**BEREITGESTELLTE EINTRÄGE**
■ ■ ■

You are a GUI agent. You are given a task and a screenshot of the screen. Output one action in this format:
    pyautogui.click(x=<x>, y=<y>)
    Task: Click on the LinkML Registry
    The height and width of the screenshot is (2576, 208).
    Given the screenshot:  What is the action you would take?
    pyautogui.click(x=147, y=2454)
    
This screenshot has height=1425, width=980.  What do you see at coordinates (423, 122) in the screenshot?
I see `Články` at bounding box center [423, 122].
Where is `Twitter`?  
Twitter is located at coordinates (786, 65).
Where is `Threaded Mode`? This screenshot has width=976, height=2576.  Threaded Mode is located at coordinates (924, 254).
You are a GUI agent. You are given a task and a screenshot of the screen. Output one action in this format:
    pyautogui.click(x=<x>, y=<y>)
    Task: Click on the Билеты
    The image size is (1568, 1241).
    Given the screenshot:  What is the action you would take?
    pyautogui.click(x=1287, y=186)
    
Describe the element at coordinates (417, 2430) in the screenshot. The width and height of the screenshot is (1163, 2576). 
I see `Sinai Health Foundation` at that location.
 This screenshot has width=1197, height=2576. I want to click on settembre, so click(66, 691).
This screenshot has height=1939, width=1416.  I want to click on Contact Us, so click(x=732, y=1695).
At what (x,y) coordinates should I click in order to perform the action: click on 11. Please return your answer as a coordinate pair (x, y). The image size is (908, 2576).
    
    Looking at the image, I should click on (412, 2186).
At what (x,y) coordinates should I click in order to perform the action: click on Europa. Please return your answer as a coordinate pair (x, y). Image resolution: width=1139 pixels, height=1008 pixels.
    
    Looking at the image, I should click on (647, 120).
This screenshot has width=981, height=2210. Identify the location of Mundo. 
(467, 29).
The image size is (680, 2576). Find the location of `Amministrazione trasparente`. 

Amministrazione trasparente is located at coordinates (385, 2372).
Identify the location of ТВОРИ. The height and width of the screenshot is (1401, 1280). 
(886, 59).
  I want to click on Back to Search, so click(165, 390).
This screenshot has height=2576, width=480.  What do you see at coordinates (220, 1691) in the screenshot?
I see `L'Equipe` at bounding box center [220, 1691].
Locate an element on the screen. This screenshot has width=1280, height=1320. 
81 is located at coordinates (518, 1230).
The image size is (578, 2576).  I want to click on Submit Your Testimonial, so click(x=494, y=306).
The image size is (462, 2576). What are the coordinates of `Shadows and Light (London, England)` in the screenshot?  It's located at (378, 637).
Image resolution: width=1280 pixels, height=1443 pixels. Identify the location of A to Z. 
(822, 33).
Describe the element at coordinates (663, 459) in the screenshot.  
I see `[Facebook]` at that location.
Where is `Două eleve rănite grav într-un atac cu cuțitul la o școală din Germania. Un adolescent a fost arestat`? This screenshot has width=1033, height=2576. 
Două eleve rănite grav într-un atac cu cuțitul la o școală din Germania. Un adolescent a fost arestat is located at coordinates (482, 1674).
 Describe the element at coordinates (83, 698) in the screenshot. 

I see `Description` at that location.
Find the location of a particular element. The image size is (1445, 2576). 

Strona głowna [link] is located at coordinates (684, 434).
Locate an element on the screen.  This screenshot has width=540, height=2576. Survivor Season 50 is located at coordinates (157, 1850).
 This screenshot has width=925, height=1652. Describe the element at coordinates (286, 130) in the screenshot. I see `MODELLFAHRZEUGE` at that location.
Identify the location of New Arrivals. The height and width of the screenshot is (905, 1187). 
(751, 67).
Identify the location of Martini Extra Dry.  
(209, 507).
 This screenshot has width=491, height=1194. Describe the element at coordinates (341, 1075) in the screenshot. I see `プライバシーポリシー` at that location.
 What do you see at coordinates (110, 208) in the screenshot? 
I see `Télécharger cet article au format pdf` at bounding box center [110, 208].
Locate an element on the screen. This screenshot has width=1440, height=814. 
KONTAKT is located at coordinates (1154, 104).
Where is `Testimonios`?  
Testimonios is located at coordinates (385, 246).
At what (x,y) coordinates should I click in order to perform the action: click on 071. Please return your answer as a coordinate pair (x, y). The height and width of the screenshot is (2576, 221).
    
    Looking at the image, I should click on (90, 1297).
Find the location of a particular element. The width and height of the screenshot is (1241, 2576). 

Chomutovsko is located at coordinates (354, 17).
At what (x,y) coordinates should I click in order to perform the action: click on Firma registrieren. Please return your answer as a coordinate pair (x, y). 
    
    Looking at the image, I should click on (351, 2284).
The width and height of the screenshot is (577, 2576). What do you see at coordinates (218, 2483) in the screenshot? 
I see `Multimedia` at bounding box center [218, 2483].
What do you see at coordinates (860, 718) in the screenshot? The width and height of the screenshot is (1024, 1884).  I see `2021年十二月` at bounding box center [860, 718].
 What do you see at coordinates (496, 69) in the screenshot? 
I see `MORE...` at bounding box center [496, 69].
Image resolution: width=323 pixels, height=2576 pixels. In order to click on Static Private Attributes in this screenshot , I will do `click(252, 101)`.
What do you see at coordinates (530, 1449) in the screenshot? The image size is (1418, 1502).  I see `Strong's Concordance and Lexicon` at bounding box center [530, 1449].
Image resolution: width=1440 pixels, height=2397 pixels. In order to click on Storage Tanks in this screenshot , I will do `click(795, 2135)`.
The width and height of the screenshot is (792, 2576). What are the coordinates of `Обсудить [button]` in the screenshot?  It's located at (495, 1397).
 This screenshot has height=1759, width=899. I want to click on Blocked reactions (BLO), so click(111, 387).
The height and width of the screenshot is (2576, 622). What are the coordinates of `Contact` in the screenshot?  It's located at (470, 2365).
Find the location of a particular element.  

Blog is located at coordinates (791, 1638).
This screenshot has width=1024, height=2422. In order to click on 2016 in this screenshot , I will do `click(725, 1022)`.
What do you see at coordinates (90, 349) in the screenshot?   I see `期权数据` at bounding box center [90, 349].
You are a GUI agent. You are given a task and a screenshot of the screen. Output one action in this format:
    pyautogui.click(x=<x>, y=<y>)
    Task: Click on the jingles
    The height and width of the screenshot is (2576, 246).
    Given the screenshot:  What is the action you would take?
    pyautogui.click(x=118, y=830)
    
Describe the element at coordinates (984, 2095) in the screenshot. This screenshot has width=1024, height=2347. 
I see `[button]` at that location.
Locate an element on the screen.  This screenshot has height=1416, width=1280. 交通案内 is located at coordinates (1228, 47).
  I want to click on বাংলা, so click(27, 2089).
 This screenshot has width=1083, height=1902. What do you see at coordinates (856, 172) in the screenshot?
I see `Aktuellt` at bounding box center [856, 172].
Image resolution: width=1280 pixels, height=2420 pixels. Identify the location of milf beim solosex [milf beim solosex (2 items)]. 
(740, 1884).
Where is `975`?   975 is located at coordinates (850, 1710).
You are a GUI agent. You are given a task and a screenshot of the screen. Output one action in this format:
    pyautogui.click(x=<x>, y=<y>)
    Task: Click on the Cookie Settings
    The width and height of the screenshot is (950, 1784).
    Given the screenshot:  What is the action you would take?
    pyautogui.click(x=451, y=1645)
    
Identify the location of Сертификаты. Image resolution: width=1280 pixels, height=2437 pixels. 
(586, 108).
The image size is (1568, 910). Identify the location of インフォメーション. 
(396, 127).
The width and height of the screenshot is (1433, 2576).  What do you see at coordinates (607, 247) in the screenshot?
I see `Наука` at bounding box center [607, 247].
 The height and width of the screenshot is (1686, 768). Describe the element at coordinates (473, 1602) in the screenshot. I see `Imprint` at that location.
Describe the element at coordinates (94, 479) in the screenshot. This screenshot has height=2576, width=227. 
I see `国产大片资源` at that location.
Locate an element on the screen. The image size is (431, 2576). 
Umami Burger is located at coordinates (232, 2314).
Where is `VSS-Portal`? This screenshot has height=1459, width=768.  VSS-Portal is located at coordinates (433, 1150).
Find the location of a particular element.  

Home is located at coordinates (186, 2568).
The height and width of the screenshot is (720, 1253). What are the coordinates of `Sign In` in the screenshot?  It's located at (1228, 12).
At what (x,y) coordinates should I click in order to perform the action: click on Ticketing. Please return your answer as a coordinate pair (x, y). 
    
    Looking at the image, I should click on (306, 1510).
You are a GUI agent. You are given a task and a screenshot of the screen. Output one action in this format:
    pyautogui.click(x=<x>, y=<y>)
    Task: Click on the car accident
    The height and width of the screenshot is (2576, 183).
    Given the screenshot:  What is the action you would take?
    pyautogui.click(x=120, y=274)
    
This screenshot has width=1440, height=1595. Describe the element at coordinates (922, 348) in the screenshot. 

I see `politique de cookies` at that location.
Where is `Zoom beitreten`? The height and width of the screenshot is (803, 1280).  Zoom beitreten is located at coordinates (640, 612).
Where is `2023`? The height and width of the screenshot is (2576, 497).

■ ■ ■

Kannst du aus den Einträgen oben den Abschnitt, der mit der Zeile mit „coordinates (157, 1850).“ beginnt und mit der Zeile mit „center [496, 69].“ endet, Zeile für Zeile unverändert herausziehen? Beide Randzeilen gehören dazu.

**ANTWORT**
Locate an element on the screen.  This screenshot has width=540, height=2576. Survivor Season 50 is located at coordinates (157, 1850).
 This screenshot has width=925, height=1652. Describe the element at coordinates (286, 130) in the screenshot. I see `MODELLFAHRZEUGE` at that location.
Identify the location of New Arrivals. The height and width of the screenshot is (905, 1187). 
(751, 67).
Identify the location of Martini Extra Dry.  
(209, 507).
 This screenshot has width=491, height=1194. Describe the element at coordinates (341, 1075) in the screenshot. I see `プライバシーポリシー` at that location.
 What do you see at coordinates (110, 208) in the screenshot? 
I see `Télécharger cet article au format pdf` at bounding box center [110, 208].
Locate an element on the screen. This screenshot has width=1440, height=814. 
KONTAKT is located at coordinates (1154, 104).
Where is `Testimonios`?  
Testimonios is located at coordinates (385, 246).
At what (x,y) coordinates should I click in order to perform the action: click on 071. Please return your answer as a coordinate pair (x, y). The height and width of the screenshot is (2576, 221).
    
    Looking at the image, I should click on (90, 1297).
Find the location of a particular element. The width and height of the screenshot is (1241, 2576). 

Chomutovsko is located at coordinates (354, 17).
At what (x,y) coordinates should I click in order to perform the action: click on Firma registrieren. Please return your answer as a coordinate pair (x, y). 
    
    Looking at the image, I should click on (351, 2284).
The width and height of the screenshot is (577, 2576). What do you see at coordinates (218, 2483) in the screenshot? 
I see `Multimedia` at bounding box center [218, 2483].
What do you see at coordinates (860, 718) in the screenshot? The width and height of the screenshot is (1024, 1884).  I see `2021年十二月` at bounding box center [860, 718].
 What do you see at coordinates (496, 69) in the screenshot? 
I see `MORE...` at bounding box center [496, 69].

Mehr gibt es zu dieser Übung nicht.